You have the option to uncheck Mandatory in the foreign key tab of the relationship window, but that doesn't fully capture the meaning of a disjoint relationships, which is an EITHER-OR relationship between multiple relations.
1 Answers
Your referring to the mandatory property of the foreign key makes me believe you are either misunderstanding the meaning of a disjoint relationship, or implementing it with a relation in the wrong "direction".
Let's say we want to implement the following schema:
- class: Staff Member
- class: Permanent (specialises Staff Member)
- class: Temporary (specialises Staff Member)

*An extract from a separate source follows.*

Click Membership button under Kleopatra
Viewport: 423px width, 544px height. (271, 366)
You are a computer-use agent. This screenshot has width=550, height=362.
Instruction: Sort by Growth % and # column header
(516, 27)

- a Staff Member is either a Permanent employee or a Temporary contractor
A corresponding EER schema would be (MySQL syntax):
CREATE TABLE staff_member (
id INT PRIMARY KEY,
name VARCHAR(20) NOT NULL
);
CREATE TABLE permanent (
id INT PRIMARY KEY,
next_appraisal DATETIME NOT NULL,
FOREIGN KEY (id) REFERENCES staff_member(id)
);
CREATE TABLE temporary (
id INT PRIMARY KEY,
contract_end DATETIME NOT NULL,
FOREIGN KEY (id) REFERENCES staff_member(id)
);
Notice the foreign key is from the specialised entity to the parent entity (id
being the primary key, it is also always mandatory by definition).

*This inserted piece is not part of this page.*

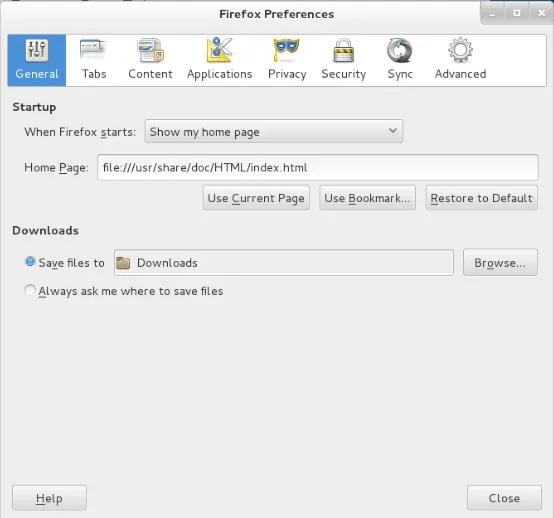The image size is (554, 518).
Task: Select the Sync arrows icon
Action: click(x=400, y=51)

This still doesn't answer your question. How to model the disjoint property of this relationship? You cannot do this easily (neither can you model that a specialisation is complete, by the way).
Many RDBMS support the use of CHECK
constraints in order to enforce these extra conditions, but MySQL does not (beware, the syntax is accepted by the MySQL parser, but the declaration is ignored). However, simple workarounds exist that result in the same effect.